Tante sono le morti provocate o ordinate da O’Reily, principalmente per due motivazioni. La prima è la vendetta contro chi minaccia lui o suo fratello – come accade per il figlio di Schillinger – e la seconda è la conquista del potere. Sale la scala del caos senza farsi sfuggire l’occasione, giocando tutte le sue carte abilmente e usando l’odio come merce di scambio, e non la rifiuta rimanendo attaccato a illusioni inutili perché “Solo la scala è reale. E non resta che salire”. Coloro di cui istiga la morte nella prima stagione sono serviti per raggiungere l’ultimo gradino nella gerarchia della vendita dell’eroina. E non dobbiamo dimenticarci che ha cospirato con Keller per far cadere il regno di Adebisi: pur essendo Kareem Said l’esecutore materiale, solo loro due ad aver tirato i fili.
Se però Iago è il male puro, O’Reily invece mostra umanità in Oz nel suo rapporto con Cyril, la sua speranza e il suo tallone d’Achille. Certo, non esita a usarlo se ne ha bisogno, trasformandolo nel braccio della sua mente e sfruttando la fiducia incontrastata che Cyril prova per lui. Eppure è estremamente protettivo nei suoi confronti, si sente in colpa per la sua condizione e usa ogni mezzo per tenerlo a Oz perché è l’unico luogo dove può difenderlo. E quando Cyril finisce nel braccio della morte, Ryan si rende conto di aver fallito perché non ha salvato quel ragazzo che per lui ha dato ogni cosa e che ha condotto alla rovina.
Iago ha fatto la stessa cosa con il Moro, solo che Ryan a differenza del cattivo di Otello si pente.
Inizia così ad aiutare le persone nel reparto ospedaliero di Oz non perché c’è Gloria, ma per rimediare al male che ha fatto. Il suo primo paziente sarà proprio quell’ubriacone del padre che passò la sua adolescenza a picchiarlo e insultarlo, non dandogli altre opportunità se non il mondo del crimine. Nell’incontro con il suo vecchio cogliamo così i riflessi del passato e del potenziale di O’Reily, vediamo il disprezzo per suo padre e per quello che le sue azioni – o la loro mancanza – hanno comportato. Ma lo accudisce lo stesso, anzi è proprio Ryan che lo porta fuori da Oz nel finale, facendoci capire che l’irlandese potrebbe essere davvero cambiato.

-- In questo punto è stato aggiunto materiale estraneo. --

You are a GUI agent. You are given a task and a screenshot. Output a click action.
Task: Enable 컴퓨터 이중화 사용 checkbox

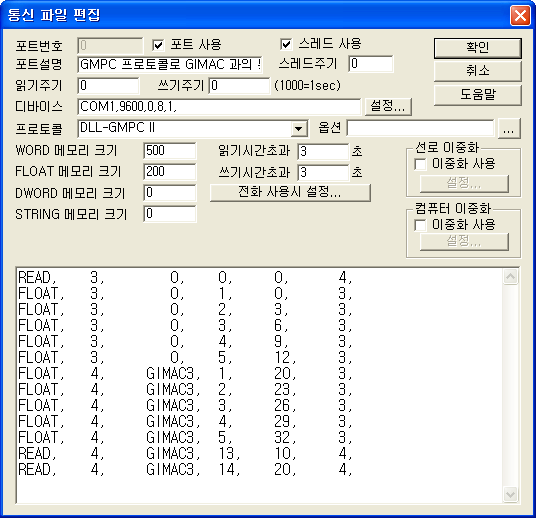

Ha smesso di manipolare, si è tolto i panni di Iago, la fine del suo gioco coincide con la fine di Oz. O almeno così crediamo. Perché la natura dello scorpione è difficile da cambiare. Perché restare vivi in quell’ambiente è arduo e lui è pur sempre il maestro della selvaggia arte della sopravvivenza. Che alla fine, in prigione, è l’unica cosa che conta.